───── SUPPLIED MATERIAL

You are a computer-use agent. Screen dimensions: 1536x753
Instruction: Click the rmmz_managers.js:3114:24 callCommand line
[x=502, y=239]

──────────
───── SUPPLIED MATERIAL

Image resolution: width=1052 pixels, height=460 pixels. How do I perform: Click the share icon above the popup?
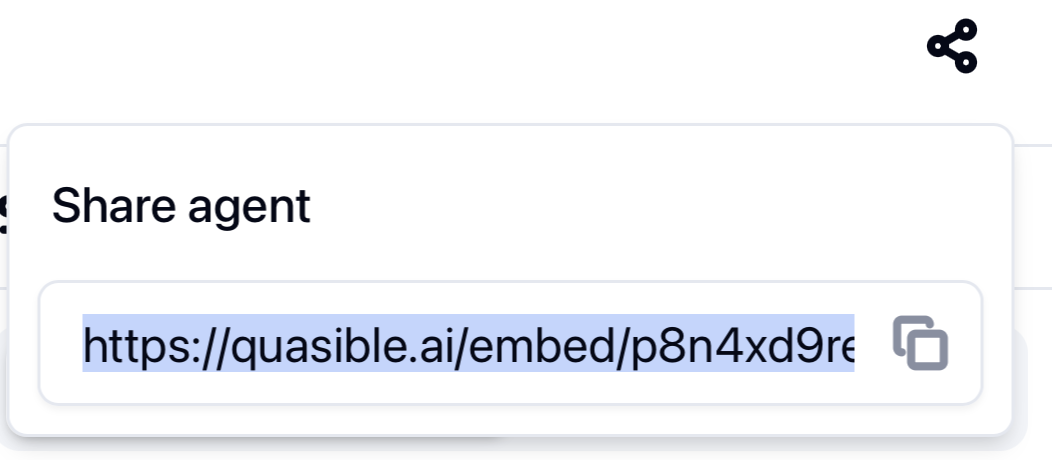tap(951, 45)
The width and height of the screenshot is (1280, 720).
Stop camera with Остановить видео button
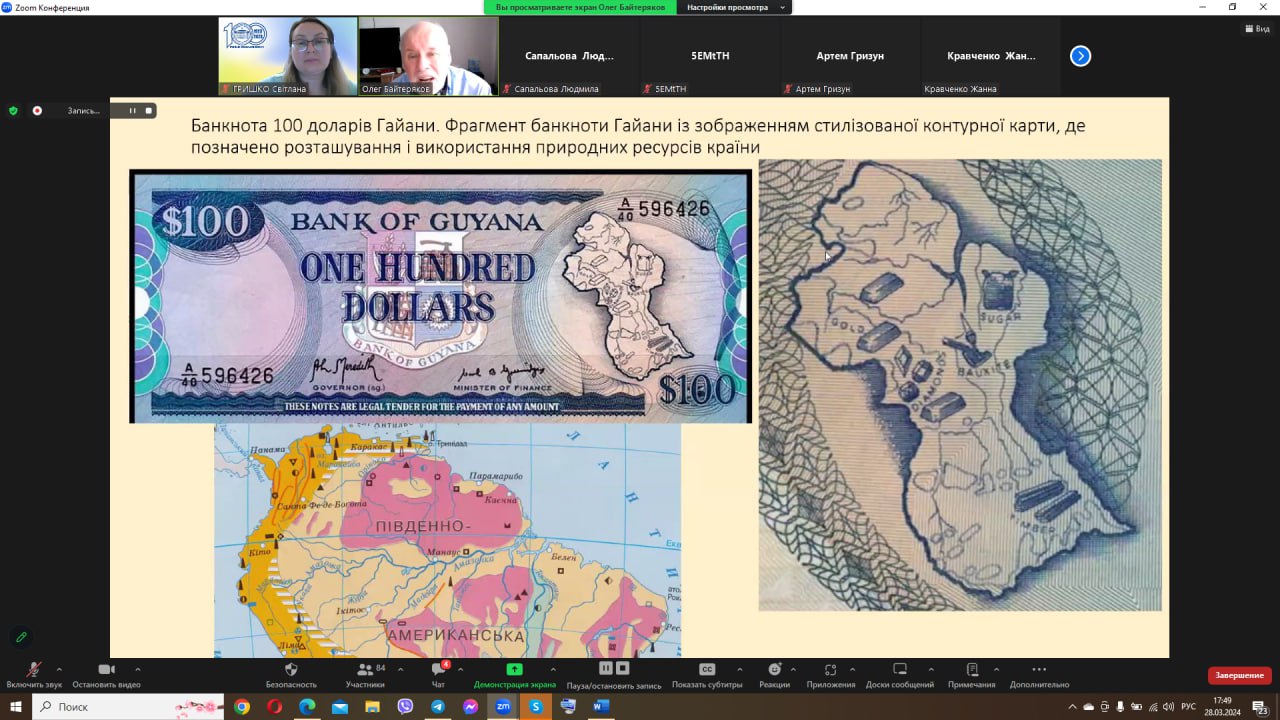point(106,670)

──────────

EXERCISE: Put the lines from the one with "You are a computer-use" to the one with "[x=502, y=239]" into a Markdown table with the columns Line No. and Text, numbering each line and leaving out blank ones.

FULL OUTPUT:
| Line No. | Text |
|---|---|
| 1 | You are a computer-use agent. Screen dimensions: 1536x753 |
| 2 | Instruction: Click the rmmz_managers.js:3114:24 callCommand line |
| 3 | [x=502, y=239] |